SwiftUI's @Observable Macro: A Practical Guide

With the introduction of Swift 5.9 and iOS 17, Apple gave us the @Observable macro — a significant improvement over the older ObservableObject protocol that many SwiftUI developers had grown accustomed to.

The Old Way: ObservableObject

Before @Observable, tracking state in a reference type looked like this:

class UserStore: ObservableObject {
    @Published var name: String = ""
    @Published var isLoggedIn: Bool = false
}

Every property you wanted to publish needed the @Published wrapper, and your view needed @ObservedObject or @StateObject to subscribe to it.

The New Way: @Observable

With the macro, the same class becomes:

@Observable
class UserStore {
    var name: String = ""
    var isLoggedIn: Bool = false
}

No @Published, no protocol conformance. The macro expands at compile time and instruments each stored property automatically.

Key Benefits

Selective re-rendering: SwiftUI now tracks which properties a view actually reads, not just that the model changed. This means fewer unnecessary re-renders.

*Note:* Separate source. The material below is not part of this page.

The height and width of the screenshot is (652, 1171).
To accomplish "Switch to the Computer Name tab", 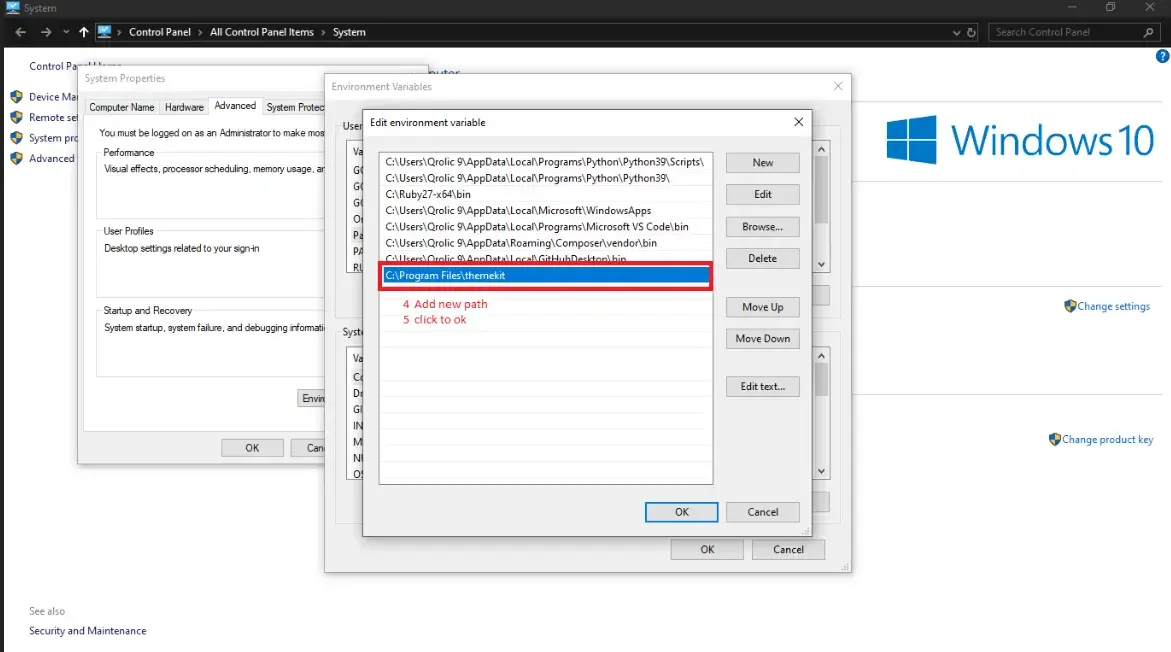I will [x=122, y=107].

Simpler view code: You can use @State for model objects directly without choosing between @StateObject and @ObservedObject.

struct ContentView: View {
    @State private var store = UserStore()

    var body: some View {
        Text(store.name)
    }
}

Works in plain Swift: @Observable is not a SwiftUI-only feature. You can use it in any Swift 5.9+ context.

Gotchas

  • Requires iOS 17 / macOS 14 minimum deployment target
  • Computed properties are not observed automatically — you need @ObservationIgnored for stored properties you don’t want tracked
  • Codable conformance still works but needs explicit CodingKeys if you use @ObservationIgnored

Conclusion

@Observable is a clean, modern replacement that reduces boilerplate and improves performance. If your minimum deployment target is iOS 17+, there’s no reason to stick with ObservableObject.